Just as I was going to bed last night, word broke that the Pirates were releasing Erik Bedard. This morning, the team’s confirmed Dejan Kovacevic’s report; the lefty’s short Pirate tenure is over. Pretty much any way you slice it, this is a move that had to happen. Bedard hasn’t been very good in 2012. His 5.01 ERA is higher than his 4.07/4.05 FIP/xFIP, but I think that’s a little misleading. His line drive rate was up quite a bit this year and his HR/FB rate was creeping up, too, despite making half of his starts at PNC Park, which is generally friendly to left handed pitchers and their home run rates. He was getting hit hard most of the time, especially recently. Since his back problems, his ERA was 5.96. Since the All-Star break it’s 5.49. He failed to get out of the fifth in his last two starts. I could keep going on, but that’d be piling on. Bedard was a risk for the Pirates pre-season, but he was a good risk. He started off the season strongly, he faltered, and there didn’t seem to be much the Pirates could do. It’s hard to argue this decision; I think everyone involved probably wishes it would’ve worked out better, but here we are.
The more interesting question now is what the Pirates do to replace Bedard in the rotation. It’s tempting to say something like, “The Pirates can’t waste time with someone like Kevin Correia now; they need to do something bold.” This isn’t an untrue statement, but the reality is that the time do something bold was a month ago. The Pirates got halfway there at the trade deadline; they revamped two-thirds of the outfield and they turned over a key utility spot and they added a starting pitcher. They didn’t go far enough, though; they left Bedard in the rotation thinking that he could rebound, they stuck with Kevin Correia as their sixth starter when they needed an extra guy in the rotation, and they completely failed to address the hole that trading Brad Lincoln left in the bullpen even though they (in theory at least) have the arms to do it at Triple-A. I don’t know if doing any of those things would have prevented the fall that this Pirate team is experiencing right now, but the holes that went unaddressed (and that could’ve been tackled without additional trades) seem pretty glaring in hindsight.

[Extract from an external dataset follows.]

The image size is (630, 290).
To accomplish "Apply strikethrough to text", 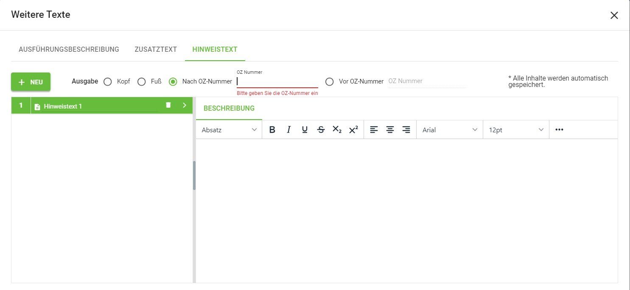I will [x=321, y=130].
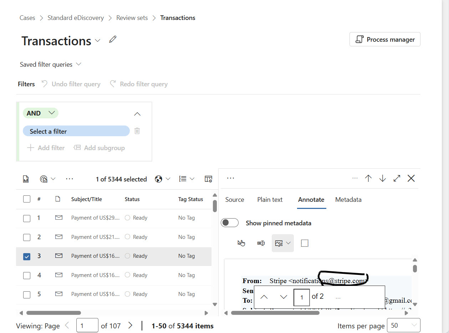Switch to the Plain text tab

270,200
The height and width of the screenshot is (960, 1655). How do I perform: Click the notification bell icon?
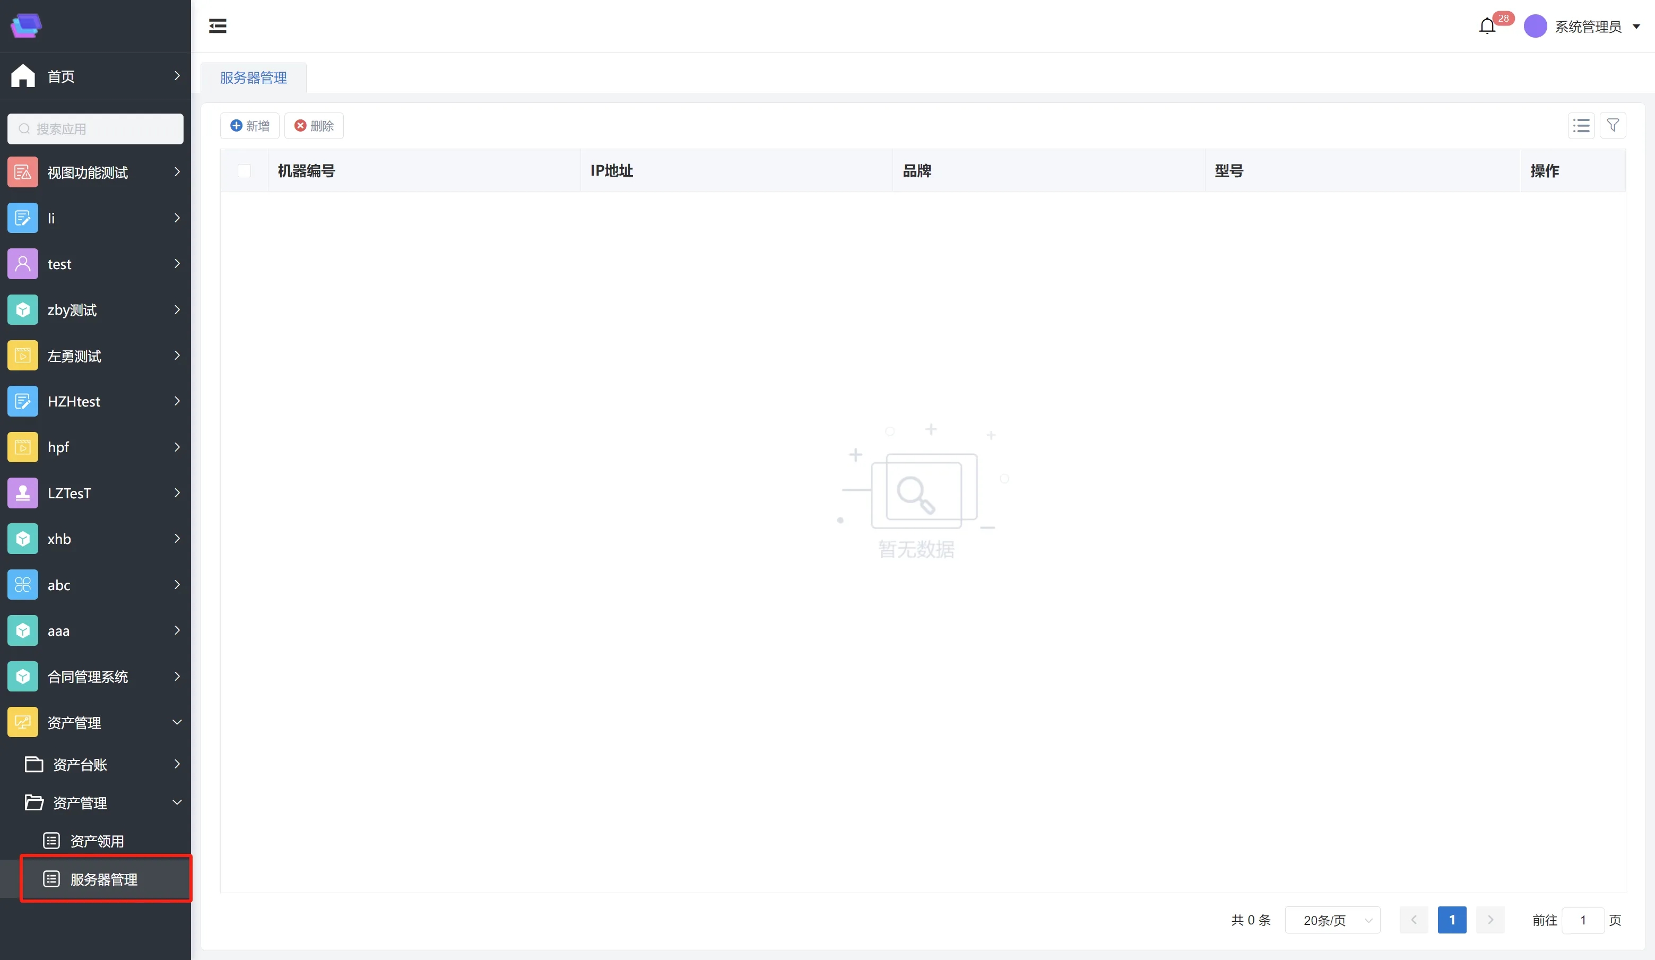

What’s particularly frustrating to me is the timing here; Bedard started on Sunday and the Pirates have an off-day on Thursday. That means that he wouldn’t be asked to start again until September 1st. That means that whoever they call up, they could call up without having to release Bedard and lose his playoff eligibility. That means, basically, that the Pirates have recognized that there’s a problem and that things need to be shaken up ASAP; it’s just that the problem has been apparent for two weeks and they waited until they were three games out of a playoff spot with 34 games left.
All of that being said, we’re well past the point that plugging Kevin Correia into the rotation has any useful functionality. The Pirates are fading in the playoff race and Correia’s a treading-water kind of guy; innings given to him are wasted right now because there’s no real chance of him coming in and winning a game by himself and starting him tells us absolutely nothing about 2013 because Correia’s a free agent that won’t be back next year. The Pirates need to put Jeff Locke or Chris Leroux or Kyle McPherson into the rotation not just because their ceiling is higher than Correia’s, but because they need to know if Leroux can acquit himself as a starter at the big league level and if Locke’s minor league strides will translate to more Major League success and just how far along McPherson is.
The bottom line is that the if the Pirates are going down in this playoff race (and it looks like they are), then they should at least go out with guns blazing. Bring up Leroux. Bring up Locke. Bring up Morris. There’s nothing left to lose in 2012.